Goal of the exercise: Extract verbatim the part of the records that opens with the line containing "Screen dimensions: 1225x910" and closes with the line containing "Open Billing &", including both of those lines.

Data supplied:
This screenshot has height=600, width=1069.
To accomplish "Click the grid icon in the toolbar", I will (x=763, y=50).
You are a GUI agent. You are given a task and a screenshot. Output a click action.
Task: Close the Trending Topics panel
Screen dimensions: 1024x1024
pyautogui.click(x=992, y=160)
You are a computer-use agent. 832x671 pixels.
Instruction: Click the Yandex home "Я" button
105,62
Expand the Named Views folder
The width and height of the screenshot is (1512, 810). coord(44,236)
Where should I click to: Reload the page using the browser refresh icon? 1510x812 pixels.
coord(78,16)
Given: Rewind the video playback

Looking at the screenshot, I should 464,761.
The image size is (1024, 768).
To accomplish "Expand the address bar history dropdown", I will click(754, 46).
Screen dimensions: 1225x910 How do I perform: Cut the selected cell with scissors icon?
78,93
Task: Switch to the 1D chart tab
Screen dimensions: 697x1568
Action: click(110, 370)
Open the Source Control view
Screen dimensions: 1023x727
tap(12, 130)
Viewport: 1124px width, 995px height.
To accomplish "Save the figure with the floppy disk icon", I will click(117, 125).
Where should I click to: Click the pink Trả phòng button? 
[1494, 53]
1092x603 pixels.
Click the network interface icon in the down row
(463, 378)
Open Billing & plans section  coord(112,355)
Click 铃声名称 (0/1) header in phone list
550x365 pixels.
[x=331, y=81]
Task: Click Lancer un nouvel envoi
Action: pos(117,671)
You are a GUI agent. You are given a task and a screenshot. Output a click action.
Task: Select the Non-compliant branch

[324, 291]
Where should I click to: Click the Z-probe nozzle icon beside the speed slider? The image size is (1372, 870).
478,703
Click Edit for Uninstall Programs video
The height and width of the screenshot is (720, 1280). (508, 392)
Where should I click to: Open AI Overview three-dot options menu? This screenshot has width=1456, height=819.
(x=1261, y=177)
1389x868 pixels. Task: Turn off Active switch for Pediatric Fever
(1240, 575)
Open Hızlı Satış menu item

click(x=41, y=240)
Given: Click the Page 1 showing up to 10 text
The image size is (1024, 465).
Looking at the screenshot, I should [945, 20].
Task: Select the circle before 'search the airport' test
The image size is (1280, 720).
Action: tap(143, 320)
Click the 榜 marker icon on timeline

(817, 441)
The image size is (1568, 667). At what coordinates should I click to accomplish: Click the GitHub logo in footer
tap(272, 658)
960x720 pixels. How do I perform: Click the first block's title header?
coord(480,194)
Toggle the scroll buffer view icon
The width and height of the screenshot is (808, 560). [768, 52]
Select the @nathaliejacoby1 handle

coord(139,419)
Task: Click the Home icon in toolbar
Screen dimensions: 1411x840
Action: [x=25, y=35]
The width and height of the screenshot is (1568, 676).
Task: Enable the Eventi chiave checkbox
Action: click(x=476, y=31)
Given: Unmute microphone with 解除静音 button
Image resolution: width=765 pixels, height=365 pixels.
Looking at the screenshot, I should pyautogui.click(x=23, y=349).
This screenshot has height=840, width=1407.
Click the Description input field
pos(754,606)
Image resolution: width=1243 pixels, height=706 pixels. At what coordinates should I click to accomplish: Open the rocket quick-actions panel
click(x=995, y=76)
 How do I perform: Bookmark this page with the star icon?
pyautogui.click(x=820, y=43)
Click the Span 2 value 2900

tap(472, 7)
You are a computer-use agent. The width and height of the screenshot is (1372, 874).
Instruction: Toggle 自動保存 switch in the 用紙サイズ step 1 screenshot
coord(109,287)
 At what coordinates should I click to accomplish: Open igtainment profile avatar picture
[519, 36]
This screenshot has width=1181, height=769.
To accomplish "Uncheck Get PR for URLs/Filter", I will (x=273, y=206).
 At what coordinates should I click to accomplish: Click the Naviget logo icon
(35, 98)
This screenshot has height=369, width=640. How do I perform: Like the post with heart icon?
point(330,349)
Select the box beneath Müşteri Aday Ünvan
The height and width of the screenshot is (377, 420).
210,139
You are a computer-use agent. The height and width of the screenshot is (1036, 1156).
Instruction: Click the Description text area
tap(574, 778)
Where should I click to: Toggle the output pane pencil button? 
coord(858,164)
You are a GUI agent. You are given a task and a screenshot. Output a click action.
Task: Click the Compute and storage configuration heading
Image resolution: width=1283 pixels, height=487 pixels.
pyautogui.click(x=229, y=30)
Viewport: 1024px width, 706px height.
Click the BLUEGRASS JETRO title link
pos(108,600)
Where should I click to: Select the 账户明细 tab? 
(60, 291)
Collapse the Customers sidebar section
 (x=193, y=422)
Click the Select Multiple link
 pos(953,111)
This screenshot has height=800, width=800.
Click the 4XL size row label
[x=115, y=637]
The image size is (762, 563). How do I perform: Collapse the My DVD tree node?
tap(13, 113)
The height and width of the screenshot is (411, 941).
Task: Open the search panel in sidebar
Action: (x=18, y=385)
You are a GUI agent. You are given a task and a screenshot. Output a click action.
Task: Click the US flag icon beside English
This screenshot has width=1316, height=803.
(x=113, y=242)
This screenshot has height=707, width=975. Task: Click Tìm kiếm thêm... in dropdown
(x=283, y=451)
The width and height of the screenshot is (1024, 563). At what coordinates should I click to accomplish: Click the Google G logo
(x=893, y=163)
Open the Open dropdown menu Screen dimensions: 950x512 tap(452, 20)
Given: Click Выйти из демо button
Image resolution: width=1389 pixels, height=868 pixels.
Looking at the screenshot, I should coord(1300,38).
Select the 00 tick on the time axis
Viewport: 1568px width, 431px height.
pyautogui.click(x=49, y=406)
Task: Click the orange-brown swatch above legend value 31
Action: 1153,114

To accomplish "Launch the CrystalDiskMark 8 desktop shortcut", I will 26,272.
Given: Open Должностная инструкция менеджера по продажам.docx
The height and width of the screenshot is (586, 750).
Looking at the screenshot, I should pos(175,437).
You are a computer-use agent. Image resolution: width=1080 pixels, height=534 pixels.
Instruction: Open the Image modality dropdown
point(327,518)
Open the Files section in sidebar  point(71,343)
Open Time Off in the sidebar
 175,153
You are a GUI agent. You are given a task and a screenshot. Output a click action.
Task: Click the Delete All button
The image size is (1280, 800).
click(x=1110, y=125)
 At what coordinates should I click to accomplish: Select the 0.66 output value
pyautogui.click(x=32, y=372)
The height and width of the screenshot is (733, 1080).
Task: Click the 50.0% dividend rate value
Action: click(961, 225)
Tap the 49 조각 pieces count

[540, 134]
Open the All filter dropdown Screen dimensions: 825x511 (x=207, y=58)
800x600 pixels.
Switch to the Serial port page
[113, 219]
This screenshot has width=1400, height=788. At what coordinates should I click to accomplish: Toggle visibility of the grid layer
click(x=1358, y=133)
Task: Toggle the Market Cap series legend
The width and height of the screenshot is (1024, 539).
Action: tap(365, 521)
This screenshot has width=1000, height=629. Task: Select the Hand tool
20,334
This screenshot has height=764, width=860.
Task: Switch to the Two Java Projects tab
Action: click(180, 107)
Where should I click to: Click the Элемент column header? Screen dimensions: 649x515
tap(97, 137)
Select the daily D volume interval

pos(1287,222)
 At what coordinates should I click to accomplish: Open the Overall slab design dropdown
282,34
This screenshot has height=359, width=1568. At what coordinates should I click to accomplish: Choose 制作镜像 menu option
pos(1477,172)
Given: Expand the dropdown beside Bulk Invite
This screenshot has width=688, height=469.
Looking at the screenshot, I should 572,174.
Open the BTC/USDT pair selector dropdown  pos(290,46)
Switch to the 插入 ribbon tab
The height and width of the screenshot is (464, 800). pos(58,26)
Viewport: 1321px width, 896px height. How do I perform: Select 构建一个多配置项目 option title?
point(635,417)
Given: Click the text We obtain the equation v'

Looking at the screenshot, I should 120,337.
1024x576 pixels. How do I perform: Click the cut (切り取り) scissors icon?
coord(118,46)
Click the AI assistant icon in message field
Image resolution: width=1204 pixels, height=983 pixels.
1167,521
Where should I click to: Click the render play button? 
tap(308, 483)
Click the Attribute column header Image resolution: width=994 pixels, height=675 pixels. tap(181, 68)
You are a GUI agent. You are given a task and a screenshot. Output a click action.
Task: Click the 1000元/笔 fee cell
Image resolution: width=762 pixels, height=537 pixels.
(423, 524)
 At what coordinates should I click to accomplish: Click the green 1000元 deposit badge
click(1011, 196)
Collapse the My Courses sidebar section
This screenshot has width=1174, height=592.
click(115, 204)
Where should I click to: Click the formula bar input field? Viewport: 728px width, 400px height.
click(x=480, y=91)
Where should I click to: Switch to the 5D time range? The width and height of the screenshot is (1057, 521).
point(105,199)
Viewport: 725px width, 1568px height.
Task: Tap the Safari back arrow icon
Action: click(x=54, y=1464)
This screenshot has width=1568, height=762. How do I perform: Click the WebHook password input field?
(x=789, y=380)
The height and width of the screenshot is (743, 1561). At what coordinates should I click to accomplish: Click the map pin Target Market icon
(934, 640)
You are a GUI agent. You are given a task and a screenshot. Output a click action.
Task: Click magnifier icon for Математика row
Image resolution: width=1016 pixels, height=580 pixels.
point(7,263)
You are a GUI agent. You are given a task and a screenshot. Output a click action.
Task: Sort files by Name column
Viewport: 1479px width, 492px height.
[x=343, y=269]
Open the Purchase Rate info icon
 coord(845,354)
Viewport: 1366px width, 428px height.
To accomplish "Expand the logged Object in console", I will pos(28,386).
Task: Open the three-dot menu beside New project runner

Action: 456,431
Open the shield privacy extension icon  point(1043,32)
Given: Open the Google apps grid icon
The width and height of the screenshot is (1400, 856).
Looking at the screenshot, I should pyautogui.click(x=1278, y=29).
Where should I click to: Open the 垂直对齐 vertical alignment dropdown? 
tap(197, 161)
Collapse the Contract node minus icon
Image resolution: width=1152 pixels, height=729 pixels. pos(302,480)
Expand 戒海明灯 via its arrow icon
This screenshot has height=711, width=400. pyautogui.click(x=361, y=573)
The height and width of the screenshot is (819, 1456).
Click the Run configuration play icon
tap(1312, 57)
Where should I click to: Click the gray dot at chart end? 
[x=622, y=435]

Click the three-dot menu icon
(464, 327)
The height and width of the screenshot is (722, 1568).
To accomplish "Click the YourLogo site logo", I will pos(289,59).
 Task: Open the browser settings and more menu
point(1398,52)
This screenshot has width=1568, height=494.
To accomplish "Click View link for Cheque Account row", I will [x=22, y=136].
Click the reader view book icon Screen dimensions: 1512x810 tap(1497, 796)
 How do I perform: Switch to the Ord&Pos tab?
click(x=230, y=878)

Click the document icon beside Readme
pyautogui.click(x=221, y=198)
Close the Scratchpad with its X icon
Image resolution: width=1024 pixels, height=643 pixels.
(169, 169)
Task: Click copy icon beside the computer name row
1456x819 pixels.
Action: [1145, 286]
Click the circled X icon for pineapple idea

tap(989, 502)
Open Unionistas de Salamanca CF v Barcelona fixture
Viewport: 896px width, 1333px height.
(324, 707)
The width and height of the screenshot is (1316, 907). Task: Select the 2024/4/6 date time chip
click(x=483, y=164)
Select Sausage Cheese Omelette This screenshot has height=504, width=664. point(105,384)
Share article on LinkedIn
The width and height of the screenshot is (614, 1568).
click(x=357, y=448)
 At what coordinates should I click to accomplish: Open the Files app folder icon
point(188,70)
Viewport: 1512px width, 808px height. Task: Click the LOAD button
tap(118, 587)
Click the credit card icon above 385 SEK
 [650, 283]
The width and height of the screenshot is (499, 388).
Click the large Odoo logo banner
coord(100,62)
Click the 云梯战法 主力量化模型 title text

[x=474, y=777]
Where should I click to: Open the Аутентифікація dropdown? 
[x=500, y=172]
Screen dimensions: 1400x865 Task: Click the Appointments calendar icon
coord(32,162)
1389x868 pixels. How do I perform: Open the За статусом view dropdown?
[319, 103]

Written answer:
Screen dimensions: 1225x910 How do I perform: Cut the selected cell with scissors icon?
78,93
Task: Switch to the 1D chart tab
Screen dimensions: 697x1568
Action: click(110, 370)
Open the Source Control view
Screen dimensions: 1023x727
tap(12, 130)
Viewport: 1124px width, 995px height.
To accomplish "Save the figure with the floppy disk icon", I will click(117, 125).
Where should I click to: Click the pink Trả phòng button? 
[1494, 53]
1092x603 pixels.
Click the network interface icon in the down row
(463, 378)
Open Billing & plans section  coord(112,355)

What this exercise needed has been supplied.